Several works have been done concerning the performance evaluation of many MANET routing protocols. We focus on those works performed by network simulator NS-2[4].

Table 1 shows that comparative performance evaluation for all the parameters namely Packet Delivery Ratio, Throughput, Average End to End Delay, Jitter, Routing Load, and Routing Frequency among the routing protocols have not been done in a single paper.
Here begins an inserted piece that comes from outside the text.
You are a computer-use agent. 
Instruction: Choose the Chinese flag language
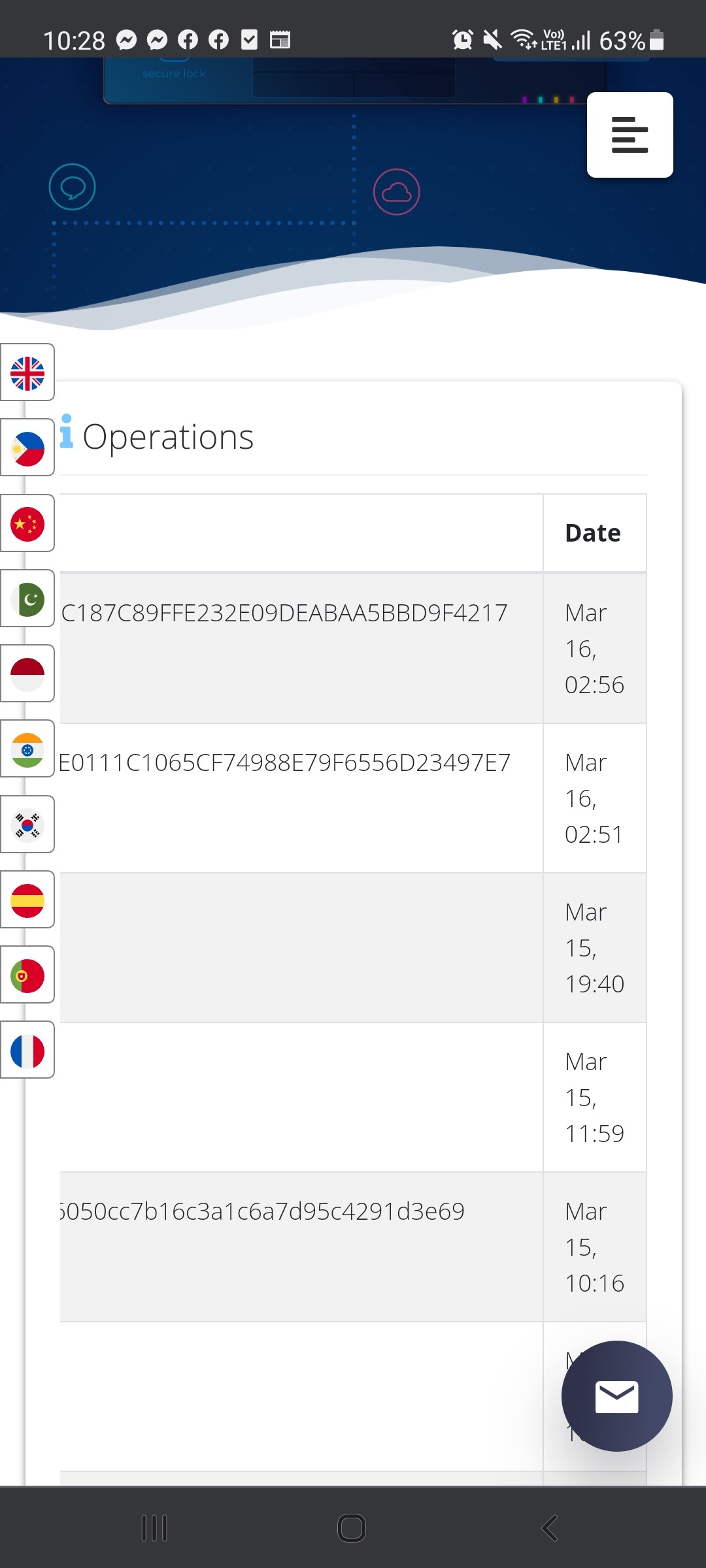(x=27, y=523)
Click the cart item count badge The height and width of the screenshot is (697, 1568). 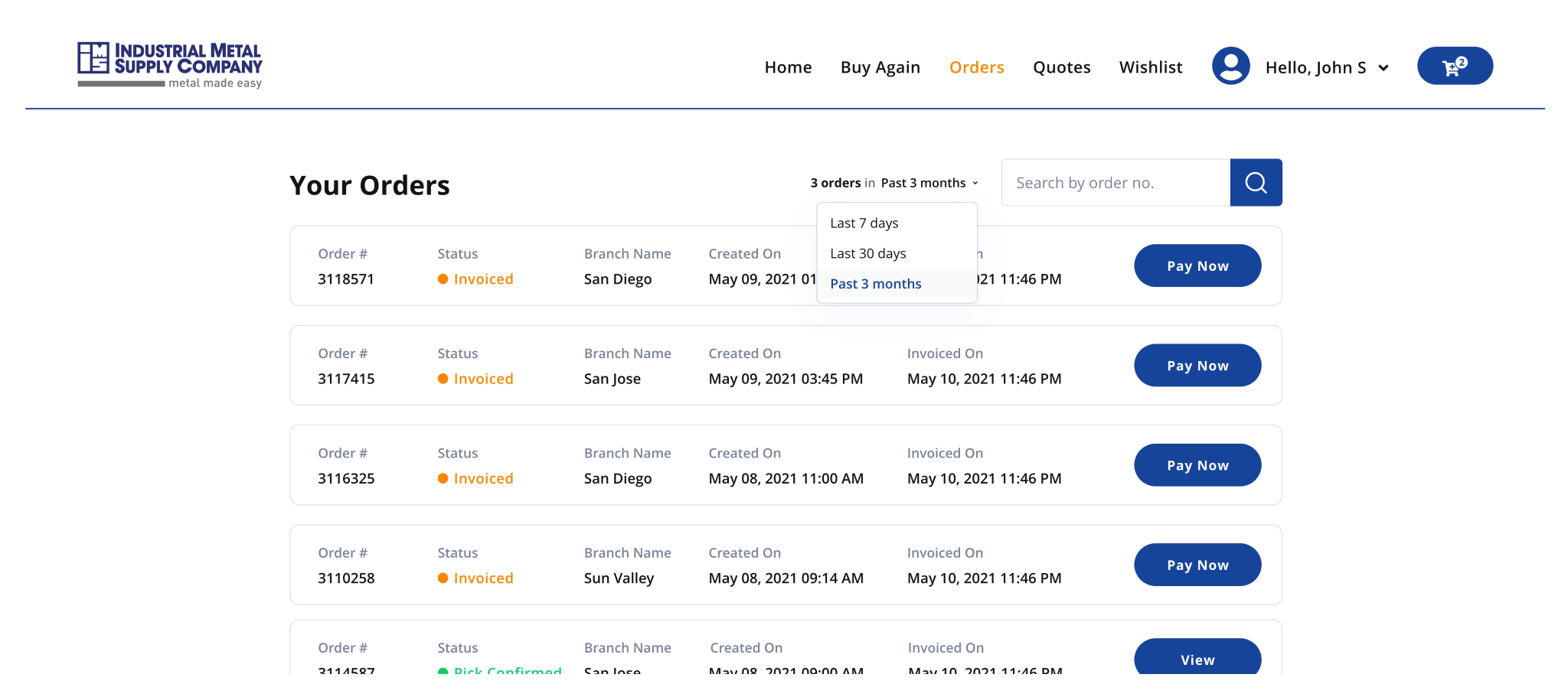[x=1463, y=61]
In our article, we will compare five MANET protocols (AODV, DSR, DSDV, OLSR, and DYMO). There is no work in our knowledge in the literature which deals with these five MANET routing protocols by considering the variation of Number of Nodes parameter.

The network simulator used, ns-2, comes with implementations of these five protocols, which likely is why the authors chose them. However looking more carefully at the set of protocols:

  • DYMO was “just” the evolution to and successor of AODV – and, DYMO was itself succeeded by a protocol named …. AODVv2 – this, already at the time when the paper was written. DSDV was an ancient precursor to AODV. While neither DYMO nor AODVv2 were (and still are not) actually standardised, when choosing to study a protocol, understanding if the protocol is still relevant seems a minimum.
  • On the topic of relevance, AODV was published as experimental RFC3561 in July 2003 – yet, the paper cites a previous draft version of the protocol specification,

[17]  Perkins, E. Belding-Royer, and S. Das, “Ad hoc On-Demand Distance Vector (AODV) Routing, “draft-ietf-manet-aodv-13.txt, Feb. 2003

So this particular paper compares AODV, DSR, and OLSR  (& DSDV). That’s been done before (for example, I committed a comparison of these protocols in 2002). The protocols compared are old and outdated. The metrics studied are those which are the most classic: overhead, data packet delays, … And, as indicated in the above, the simulation results presented incomplete, pretty much rendering the paper useless.

The authors are, of course, to blame…. but those most to blame are   Airccse and the editorial board of “International Journal of Ubiquitous Computing (IJU)” – and, in general, the journal publishers who either disregarded peer reviews, disregarded the opinions of their peer reviewers, or selected poor peer reviewers.